Contents

Encoding video for live streaming

Configure a compression session to encode video for live streaming.

Overview

This sample code project demonstrates how to configure and use a VTCompressionSession object to encode video for live streaming.

Create a compression session

Create a VTCompressionSession object and specify the required dimensions and codecType. Optionally, specify sourceImageBufferAttributes to provide a description of the source pixel buffers.
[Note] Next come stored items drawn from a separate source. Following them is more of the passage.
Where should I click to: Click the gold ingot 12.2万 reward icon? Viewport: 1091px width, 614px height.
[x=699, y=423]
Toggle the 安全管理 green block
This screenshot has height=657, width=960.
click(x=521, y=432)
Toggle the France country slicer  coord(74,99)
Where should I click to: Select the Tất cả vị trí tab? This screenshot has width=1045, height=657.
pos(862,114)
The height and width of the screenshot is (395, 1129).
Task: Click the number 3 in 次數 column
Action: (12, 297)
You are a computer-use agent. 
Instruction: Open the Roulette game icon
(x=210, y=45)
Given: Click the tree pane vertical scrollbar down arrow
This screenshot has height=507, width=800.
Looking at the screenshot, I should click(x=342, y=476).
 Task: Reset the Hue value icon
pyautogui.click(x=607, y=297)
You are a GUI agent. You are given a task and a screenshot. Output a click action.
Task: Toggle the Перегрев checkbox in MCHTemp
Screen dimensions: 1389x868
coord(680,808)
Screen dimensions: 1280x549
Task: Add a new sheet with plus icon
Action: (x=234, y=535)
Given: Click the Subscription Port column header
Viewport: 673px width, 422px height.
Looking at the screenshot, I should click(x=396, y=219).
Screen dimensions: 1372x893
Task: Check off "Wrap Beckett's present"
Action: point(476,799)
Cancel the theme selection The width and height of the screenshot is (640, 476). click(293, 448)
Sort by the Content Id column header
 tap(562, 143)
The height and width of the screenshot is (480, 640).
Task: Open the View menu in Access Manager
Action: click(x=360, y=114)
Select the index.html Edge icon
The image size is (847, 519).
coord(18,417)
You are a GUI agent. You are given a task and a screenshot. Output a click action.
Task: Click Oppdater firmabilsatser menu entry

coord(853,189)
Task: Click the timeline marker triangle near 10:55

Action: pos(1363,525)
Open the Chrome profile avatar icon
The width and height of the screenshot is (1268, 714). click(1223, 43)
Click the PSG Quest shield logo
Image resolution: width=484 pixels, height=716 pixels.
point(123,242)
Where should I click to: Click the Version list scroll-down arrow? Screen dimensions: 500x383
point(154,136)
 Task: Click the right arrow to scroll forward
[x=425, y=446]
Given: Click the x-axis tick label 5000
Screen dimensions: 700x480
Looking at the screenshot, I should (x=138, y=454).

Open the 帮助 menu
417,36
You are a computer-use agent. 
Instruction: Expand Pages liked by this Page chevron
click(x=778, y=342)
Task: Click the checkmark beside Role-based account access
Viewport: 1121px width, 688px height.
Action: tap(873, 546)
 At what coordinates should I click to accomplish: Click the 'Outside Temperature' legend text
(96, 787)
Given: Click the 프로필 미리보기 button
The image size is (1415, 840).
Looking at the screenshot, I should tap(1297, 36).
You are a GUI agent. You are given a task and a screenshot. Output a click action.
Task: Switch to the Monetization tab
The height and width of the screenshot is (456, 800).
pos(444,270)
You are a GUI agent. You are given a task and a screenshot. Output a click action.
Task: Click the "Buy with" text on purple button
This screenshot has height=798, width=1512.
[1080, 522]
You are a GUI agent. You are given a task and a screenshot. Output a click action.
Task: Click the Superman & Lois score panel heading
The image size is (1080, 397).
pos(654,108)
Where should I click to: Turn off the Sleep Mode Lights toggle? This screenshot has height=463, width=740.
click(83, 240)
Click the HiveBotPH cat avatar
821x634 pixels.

// Specify the pixel format of the uncompressed video.
let sourceImageBufferAttributes = [kCVPixelBufferPixelFormatTypeKey: options.pixelFormat as CFNumber] as CFDictionary

var compressionSessionOut: VTCompressionSession?
let err = VTCompressionSessionCreate(allocator: kCFAllocatorDefault,
                                     width: Int32(options.destWidth),
                                     height: Int32(options.destHeight),
                                     codecType: options.codec,
                                     encoderSpecification: nil,
                                     imageBufferAttributes: sourceImageBufferAttributes,
                                     compressedDataAllocator: nil,
                                     outputCallback: nil,
                                     refcon: nil,
                                     compressionSessionOut: &compressionSessionOut)
guard err == noErr, let compressionSession = compressionSessionOut else {
    throw RuntimeError("VTCompressionSession creation failed (\(err))!")
}

Configure the compression session

Get the suggested encoder settings dictionary for the encode preset.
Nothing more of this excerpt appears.